Un autre facteur que les experts soulignent également est thermalisme. Orense est l’un des points d’Europe avec la plus forte concentration d’eaux thermales. Comme ils l’ont déjà montré quelques études, la baignade dans ces eaux est liée à une plus faible prévalence de l’hypertension chez les adultes de plus de 65 ans. Ce n’est pas non plus un hasard si le Japon (le pays le plus ancien du monde à ce jour) possède également un grand nombre de zones dotées de sources chaudes.

En ce qui concerne le sexe, et comme c’est le cas pour l’espérance de vie au niveau national, il y a plus de femmes d’Orense qui atteignent l’âge de 100 ans. En 2022, ils étaient 289, contre 98 hommes qui l’ont fait. « Nous voyons plus de femmes centenaires que d’hommes. Même s’il est possible que cela change », déclare Macip. « Auparavant, les femmes n’étaient pas exposées au stress au travail. Il ne fumait pas non plus. »

Malgré cela, la balance continuera à pencher en faveur du genre féminin.
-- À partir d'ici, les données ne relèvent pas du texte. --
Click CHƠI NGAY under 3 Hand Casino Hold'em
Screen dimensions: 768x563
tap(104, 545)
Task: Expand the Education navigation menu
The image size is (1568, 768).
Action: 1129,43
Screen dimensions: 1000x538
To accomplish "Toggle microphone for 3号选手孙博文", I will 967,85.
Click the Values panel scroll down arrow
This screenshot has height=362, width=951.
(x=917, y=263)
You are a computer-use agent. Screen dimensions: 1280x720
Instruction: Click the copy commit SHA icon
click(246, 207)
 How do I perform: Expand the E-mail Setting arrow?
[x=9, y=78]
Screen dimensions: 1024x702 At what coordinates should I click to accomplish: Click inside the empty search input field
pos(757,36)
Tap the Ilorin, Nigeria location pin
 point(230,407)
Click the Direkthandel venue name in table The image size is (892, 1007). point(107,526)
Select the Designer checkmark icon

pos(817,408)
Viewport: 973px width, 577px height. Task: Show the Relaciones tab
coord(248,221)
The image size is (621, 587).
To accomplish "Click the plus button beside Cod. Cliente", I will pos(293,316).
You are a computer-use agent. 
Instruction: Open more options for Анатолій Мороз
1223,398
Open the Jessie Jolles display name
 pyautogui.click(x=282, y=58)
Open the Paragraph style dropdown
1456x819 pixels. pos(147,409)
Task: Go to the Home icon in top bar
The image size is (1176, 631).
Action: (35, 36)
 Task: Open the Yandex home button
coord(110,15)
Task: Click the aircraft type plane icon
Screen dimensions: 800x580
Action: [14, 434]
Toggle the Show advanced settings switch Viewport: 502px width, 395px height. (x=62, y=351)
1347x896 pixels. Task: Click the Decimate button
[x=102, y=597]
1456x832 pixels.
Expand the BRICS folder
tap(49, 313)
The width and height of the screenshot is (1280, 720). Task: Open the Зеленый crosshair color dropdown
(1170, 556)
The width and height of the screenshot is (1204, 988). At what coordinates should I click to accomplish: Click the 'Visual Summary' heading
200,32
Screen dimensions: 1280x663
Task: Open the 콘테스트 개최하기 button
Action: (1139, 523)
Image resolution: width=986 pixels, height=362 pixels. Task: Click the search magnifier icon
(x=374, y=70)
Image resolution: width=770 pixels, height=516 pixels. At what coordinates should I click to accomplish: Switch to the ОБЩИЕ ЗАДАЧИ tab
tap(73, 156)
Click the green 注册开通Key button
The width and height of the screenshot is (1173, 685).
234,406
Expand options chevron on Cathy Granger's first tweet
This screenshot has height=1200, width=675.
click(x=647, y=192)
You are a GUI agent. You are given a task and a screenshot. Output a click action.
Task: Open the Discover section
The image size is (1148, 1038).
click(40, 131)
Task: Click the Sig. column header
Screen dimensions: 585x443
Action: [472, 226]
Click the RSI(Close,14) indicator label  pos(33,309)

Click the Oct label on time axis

Nous savons que les œstrogènes agissent comme un antioxydant, réduisant les niveaux de mauvais cholestérol ; En revanche, la testostérone augmente le risque chez les hommes de souffrir d’hypertension ou de maladies cardiovasculaires.

Vieillir sans tomber malade

« Nous parlons de longévité, mais pas de la façon dont on atteint 100 ans. » Avec ces mots, Macip soulève l’inutilité d’atteindre ce chiffre avec un état de santé dégradé. « La grâce est que nous devenons de mieux en mieux. Cela ne sert à rien de vivre 200 ans. Vivons le plus d’années possible, mais avec la meilleure santé possible. »

C’est le combat auquel sont actuellement confrontés les chercheurs : comment ralentir le vieillissement. Et comme le souligne Macip, l’augmentation de l’espérance de vie ces dernières années est due à des progrès scientifiques, médicaux et sociaux qui n’ont rien à voir avec le vieillissement lui-même. Nous souhaitons désormais garantir que les années que nous avons gagnées au cours des dernières décennies soient des années de bonne santé. Et nous n’y sommes pas encore parvenus. « Est-il possible de vieillir sans maladie ? », conclut-il.